_EXERCISE PROMPT:_ Would you repeat every line of the material exactly?

_SUPPLIED DATA:_
-=-=-

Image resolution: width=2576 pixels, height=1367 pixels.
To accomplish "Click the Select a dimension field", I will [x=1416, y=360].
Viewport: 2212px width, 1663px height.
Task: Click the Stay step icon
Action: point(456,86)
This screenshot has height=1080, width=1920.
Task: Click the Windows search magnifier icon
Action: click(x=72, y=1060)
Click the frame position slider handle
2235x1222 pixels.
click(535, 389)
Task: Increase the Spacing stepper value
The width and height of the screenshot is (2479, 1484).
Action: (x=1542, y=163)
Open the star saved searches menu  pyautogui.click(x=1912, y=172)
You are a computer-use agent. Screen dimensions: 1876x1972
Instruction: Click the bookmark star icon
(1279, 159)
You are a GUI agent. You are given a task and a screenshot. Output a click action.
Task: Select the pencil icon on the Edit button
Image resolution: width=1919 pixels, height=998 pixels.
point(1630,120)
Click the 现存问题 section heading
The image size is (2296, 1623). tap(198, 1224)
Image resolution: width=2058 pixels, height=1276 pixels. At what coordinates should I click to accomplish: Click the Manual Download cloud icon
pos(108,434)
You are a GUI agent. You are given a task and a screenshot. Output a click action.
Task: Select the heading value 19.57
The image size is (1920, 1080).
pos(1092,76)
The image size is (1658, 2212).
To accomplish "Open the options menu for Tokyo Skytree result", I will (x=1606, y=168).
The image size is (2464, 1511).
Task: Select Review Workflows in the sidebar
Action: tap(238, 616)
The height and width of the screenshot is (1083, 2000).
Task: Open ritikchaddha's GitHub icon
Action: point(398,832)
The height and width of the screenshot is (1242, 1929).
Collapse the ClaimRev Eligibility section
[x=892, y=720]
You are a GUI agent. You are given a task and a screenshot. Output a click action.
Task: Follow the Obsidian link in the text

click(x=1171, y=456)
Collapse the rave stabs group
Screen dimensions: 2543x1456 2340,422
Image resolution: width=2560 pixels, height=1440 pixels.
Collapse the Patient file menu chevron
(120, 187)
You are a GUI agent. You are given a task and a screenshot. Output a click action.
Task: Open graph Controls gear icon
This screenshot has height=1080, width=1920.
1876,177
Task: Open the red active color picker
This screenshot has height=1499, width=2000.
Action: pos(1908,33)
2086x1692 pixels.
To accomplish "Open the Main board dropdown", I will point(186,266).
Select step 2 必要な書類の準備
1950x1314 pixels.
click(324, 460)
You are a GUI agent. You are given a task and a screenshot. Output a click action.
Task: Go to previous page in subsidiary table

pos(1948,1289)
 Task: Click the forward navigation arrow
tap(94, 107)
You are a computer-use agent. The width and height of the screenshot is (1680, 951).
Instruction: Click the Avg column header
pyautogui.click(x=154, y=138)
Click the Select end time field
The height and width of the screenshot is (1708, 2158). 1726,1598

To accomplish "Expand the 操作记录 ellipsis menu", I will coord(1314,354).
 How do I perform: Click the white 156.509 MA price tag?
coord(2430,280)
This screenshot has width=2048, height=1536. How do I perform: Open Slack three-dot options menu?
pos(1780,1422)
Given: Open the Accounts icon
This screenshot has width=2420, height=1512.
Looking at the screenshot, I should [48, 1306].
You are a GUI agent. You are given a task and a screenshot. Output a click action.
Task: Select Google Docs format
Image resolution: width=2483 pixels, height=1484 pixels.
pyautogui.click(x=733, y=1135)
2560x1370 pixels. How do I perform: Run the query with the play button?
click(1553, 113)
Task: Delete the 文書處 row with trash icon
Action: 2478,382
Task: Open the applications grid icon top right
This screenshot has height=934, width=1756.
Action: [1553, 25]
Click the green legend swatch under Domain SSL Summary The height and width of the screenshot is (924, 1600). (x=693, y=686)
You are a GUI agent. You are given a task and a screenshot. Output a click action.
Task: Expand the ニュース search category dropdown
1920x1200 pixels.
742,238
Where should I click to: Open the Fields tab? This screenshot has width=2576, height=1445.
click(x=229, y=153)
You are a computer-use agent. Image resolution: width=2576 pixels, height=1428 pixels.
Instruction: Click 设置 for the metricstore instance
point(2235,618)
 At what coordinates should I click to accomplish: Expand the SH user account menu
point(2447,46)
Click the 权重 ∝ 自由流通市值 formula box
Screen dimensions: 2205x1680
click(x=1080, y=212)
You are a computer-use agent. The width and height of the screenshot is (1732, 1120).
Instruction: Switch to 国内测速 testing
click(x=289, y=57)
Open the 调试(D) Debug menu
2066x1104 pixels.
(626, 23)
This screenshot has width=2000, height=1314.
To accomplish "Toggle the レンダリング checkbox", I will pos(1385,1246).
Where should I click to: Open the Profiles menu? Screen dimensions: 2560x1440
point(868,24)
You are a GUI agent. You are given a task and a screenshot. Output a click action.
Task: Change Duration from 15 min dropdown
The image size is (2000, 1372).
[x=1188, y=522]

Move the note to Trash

-=-=-

_RESULT OF THIS TASK:_
Image resolution: width=2576 pixels, height=1367 pixels.
To accomplish "Click the Select a dimension field", I will [x=1416, y=360].
Viewport: 2212px width, 1663px height.
Task: Click the Stay step icon
Action: point(456,86)
This screenshot has height=1080, width=1920.
Task: Click the Windows search magnifier icon
Action: click(x=72, y=1060)
Click the frame position slider handle
2235x1222 pixels.
click(535, 389)
Task: Increase the Spacing stepper value
The width and height of the screenshot is (2479, 1484).
Action: (x=1542, y=163)
Open the star saved searches menu  pyautogui.click(x=1912, y=172)
You are a computer-use agent. Screen dimensions: 1876x1972
Instruction: Click the bookmark star icon
(1279, 159)
You are a GUI agent. You are given a task and a screenshot. Output a click action.
Task: Select the pencil icon on the Edit button
Image resolution: width=1919 pixels, height=998 pixels.
point(1630,120)
Click the 现存问题 section heading
The image size is (2296, 1623). tap(198, 1224)
Image resolution: width=2058 pixels, height=1276 pixels. At what coordinates should I click to accomplish: Click the Manual Download cloud icon
pos(108,434)
You are a GUI agent. You are given a task and a screenshot. Output a click action.
Task: Select the heading value 19.57
The image size is (1920, 1080).
pos(1092,76)
The image size is (1658, 2212).
To accomplish "Open the options menu for Tokyo Skytree result", I will (x=1606, y=168).
The image size is (2464, 1511).
Task: Select Review Workflows in the sidebar
Action: tap(238, 616)
The height and width of the screenshot is (1083, 2000).
Task: Open ritikchaddha's GitHub icon
Action: point(398,832)
The height and width of the screenshot is (1242, 1929).
Collapse the ClaimRev Eligibility section
[x=892, y=720]
You are a GUI agent. You are given a task and a screenshot. Output a click action.
Task: Follow the Obsidian link in the text

click(x=1171, y=456)
Collapse the rave stabs group
Screen dimensions: 2543x1456 2340,422
Image resolution: width=2560 pixels, height=1440 pixels.
Collapse the Patient file menu chevron
(120, 187)
You are a GUI agent. You are given a task and a screenshot. Output a click action.
Task: Open graph Controls gear icon
This screenshot has height=1080, width=1920.
1876,177
Task: Open the red active color picker
This screenshot has height=1499, width=2000.
Action: pos(1908,33)
2086x1692 pixels.
To accomplish "Open the Main board dropdown", I will point(186,266).
Select step 2 必要な書類の準備
1950x1314 pixels.
click(324, 460)
You are a GUI agent. You are given a task and a screenshot. Output a click action.
Task: Go to previous page in subsidiary table

pos(1948,1289)
 Task: Click the forward navigation arrow
tap(94, 107)
You are a computer-use agent. The width and height of the screenshot is (1680, 951).
Instruction: Click the Avg column header
pyautogui.click(x=154, y=138)
Click the Select end time field
The height and width of the screenshot is (1708, 2158). 1726,1598

To accomplish "Expand the 操作记录 ellipsis menu", I will coord(1314,354).
 How do I perform: Click the white 156.509 MA price tag?
coord(2430,280)
This screenshot has width=2048, height=1536. How do I perform: Open Slack three-dot options menu?
pos(1780,1422)
Given: Open the Accounts icon
This screenshot has width=2420, height=1512.
Looking at the screenshot, I should [48, 1306].
You are a GUI agent. You are given a task and a screenshot. Output a click action.
Task: Select Google Docs format
Image resolution: width=2483 pixels, height=1484 pixels.
pyautogui.click(x=733, y=1135)
2560x1370 pixels. How do I perform: Run the query with the play button?
click(1553, 113)
Task: Delete the 文書處 row with trash icon
Action: 2478,382
Task: Open the applications grid icon top right
This screenshot has height=934, width=1756.
Action: [1553, 25]
Click the green legend swatch under Domain SSL Summary The height and width of the screenshot is (924, 1600). (x=693, y=686)
You are a GUI agent. You are given a task and a screenshot. Output a click action.
Task: Expand the ニュース search category dropdown
1920x1200 pixels.
742,238
Where should I click to: Open the Fields tab? This screenshot has width=2576, height=1445.
click(x=229, y=153)
You are a computer-use agent. Image resolution: width=2576 pixels, height=1428 pixels.
Instruction: Click 设置 for the metricstore instance
point(2235,618)
 At what coordinates should I click to accomplish: Expand the SH user account menu
point(2447,46)
Click the 权重 ∝ 自由流通市值 formula box
Screen dimensions: 2205x1680
click(x=1080, y=212)
You are a computer-use agent. The width and height of the screenshot is (1732, 1120).
Instruction: Switch to 国内测速 testing
click(x=289, y=57)
Open the 调试(D) Debug menu
2066x1104 pixels.
(626, 23)
This screenshot has width=2000, height=1314.
To accomplish "Toggle the レンダリング checkbox", I will pos(1385,1246).
Where should I click to: Open the Profiles menu? Screen dimensions: 2560x1440
point(868,24)
You are a GUI agent. You are given a task and a screenshot. Output a click action.
Task: Change Duration from 15 min dropdown
The image size is (2000, 1372).
[x=1188, y=522]

Move the note to Trash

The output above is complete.